There's no question women are expected to live up to unrealistic beauty standards.
Each culture has a different view of what constitutes as beautiful, and those expectations can be harmful. Women tend to put an unhealthy pressure on themselves to match these hard-to-reach ideals, and this means never fully accepting who they are.
Many women often find themselves looking in the mirror and pinpointing something wrong with their looks and features. They're left wondering what they might look like if certain parts of them just looked a little different.
In the video above, the ladies of Buzzfeed's Ladylike tackle the idea of cultural beauty standards and the promotion of the idea of the "perfect" body.

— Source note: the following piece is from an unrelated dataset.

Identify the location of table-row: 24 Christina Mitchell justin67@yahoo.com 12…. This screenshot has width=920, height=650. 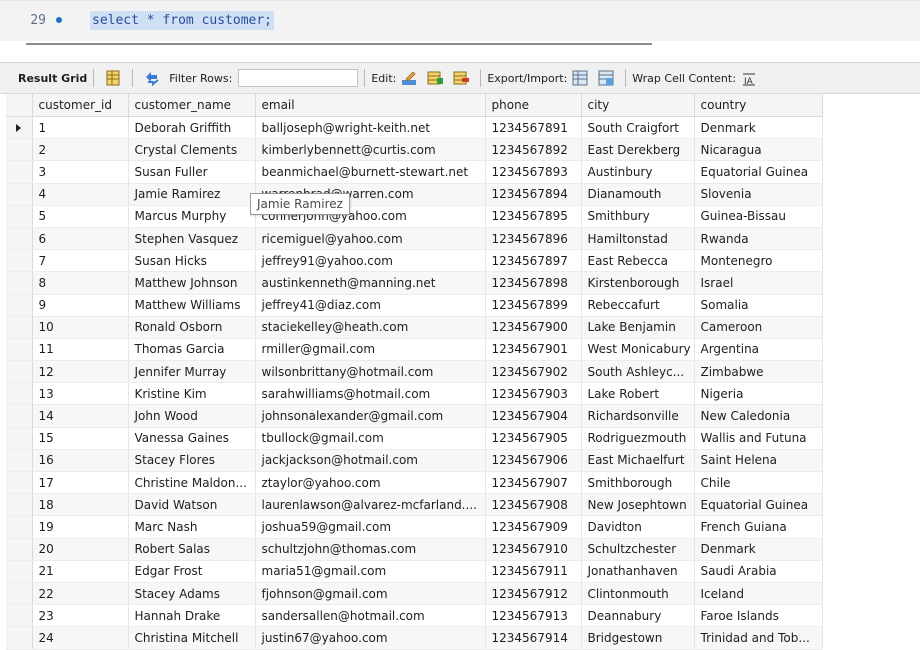
(414, 638).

Kristin Chirico, Freddie Ransome, Safiya Nygaard and Jen Ruggirello each get their body photoshopped to fit their respective cultural beauty standards, and the results are shocking.
The four women explore Indian, Italian, Japanese and African-American beauty ideals and the qualities most desired in those cultures.
Japanese women are supposed to be seen as feminine with pale skin and a youthful appearance; Italian woman are supposed to be thin with a bigger bust; African-American women desire a "Coke bottle shape;" and Indian women are often told they should possess big doe eyes and fair skin.
With these qualities taken into play, each woman then had her image photoshopped to fit what their culture thinks is the ideal woman — physically, that is.
After the results were shown to the women, their underwhelmed reaction said it all.
Using the words "terrifying" and "creepy" to describe their new appearances, the women quickly realized these ideals were not who they were.
"The Photoshop made me realize that I don’t really need to or want to change my body to look more like it," Nygaard confessed.
"This is me, with all the me sucked out of it," Chirico said.
For Ransome, the process gave her a sense of closure. After lusting over lighter skin and curvier features since she was a young girl, her photoshopped image with these qualities didn't give her a sense of confidence and they sure didn't make her feel beautiful.
"It makes me sad that I was so insecure with the way that I looked growing up. But it makes me happy because I'm very satisfied with the way that I look. I've grown into my beauty, I've grown into accepting the way I look. I wouldn't want to look any other way."
"I realize I'm full of imperfections and things that people don't like, and things that I don't like, but I'm greater than the sum of my parts," Chirico said.
"Nitpicking yourself doesn't necessarily make you more beautiful, it just makes you different."
Today's lesson: Embrace yourself as you are.